Heute hat Gavi ermöglicht, eine ganze Generation von Kindern zu schützen, und stellt nun Impfstoffe gegen 20 verschiedene Infektionskrankheiten bereit: Darunter den HPV-Impfstoff und Impfstoffe gegen Ausbrüche von Masern, Cholera, Gelbfieber, Ebola und Meningitis. 

«Gavi wurde gegründet, um auf der Partnerschaft und den Fortschritten aufzubauen, die durch EPI ermöglicht wurden, und um den Schutz der Schwächsten in der Welt zu verstärken», sagte Dr. Sania Nishtar, CEO von Gavi, der Vaccine Alliance. «In etwas mehr als zwei Jahrzehnten haben wir unglaubliche Fortschritte erzielt – wir haben mehr als eine Milliarde Kinder geschützt, zur Halbierung der Kindersterblichkeit in diesen Ländern beigetragen und wirtschaftliche Vorteile in Milliardenhöhe geschaffen. Impfstoffe sind die beste Investition, die wir tätigen können, um sicherzustellen, dass alle Menschen, egal wo sie geboren werden, das gleiche Recht auf eine gesunde Zukunft haben: Wir müssen sicherstellen, dass diese Bemühungen vollständig finanziert werden, um die erzielten Fortschritte zu schützen und den Ländern zu helfen, die aktuellen Herausforderungen ihrer Impfprogramme zu bewältigen.»

Impfprogramme sind aufgrund ihrer grossen Reichweite und ihres breiten Erfassungsbereichs zum Fundament der primären Gesundheitsdienste in Gemeinden und Ländern geworden. Sie ermöglichen nicht nur Impfungen, sondern auch andere lebensrettende Massnahmen wie Ernährungsberatung, Tetanusprävention bei Müttern, Krankheitsvorsorge und die Verteilung von Moskitonetzen zum Schutz von Familien vor Krankheiten wie Malaria.

Da die Studie nur die gesundheitlichen Auswirkungen von Impfungen gegen 14 Krankheiten erfasst, ist die Zahl der durch Impfungen geretteten Leben eine vorsichtige Schätzung und stellt keine vollständige Darstellung der lebensrettenden Wirkung von Impfstoffen dar. Gesellschaftliche, wirtschaftliche oder bildungspolitische Auswirkungen auf Gesundheit und Wohlbefinden haben in den letzten 50 Jahren ebenfalls zu einer weiteren Verringerung der Sterblichkeit beigetragen. Heute gibt es Impfstoffe, die gegen mehr als 30 lebensbedrohliche Krankheiten schützen.

★ ★ ★

Gib aus dem Text über Gavi und Impfprogramme alles von „Impfprogramme sind aufgrund“ bis hinunter zu „Krankheiten wie Malaria.“ wortgetreu aus.

◆ DATENAUSZUG
★ ★ ★

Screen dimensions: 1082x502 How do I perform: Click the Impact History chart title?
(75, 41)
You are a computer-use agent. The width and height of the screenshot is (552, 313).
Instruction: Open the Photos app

★ ★ ★

◆ LÖSUNG
Impfprogramme sind aufgrund ihrer grossen Reichweite und ihres breiten Erfassungsbereichs zum Fundament der primären Gesundheitsdienste in Gemeinden und Ländern geworden. Sie ermöglichen nicht nur Impfungen, sondern auch andere lebensrettende Massnahmen wie Ernährungsberatung, Tetanusprävention bei Müttern, Krankheitsvorsorge und die Verteilung von Moskitonetzen zum Schutz von Familien vor Krankheiten wie Malaria.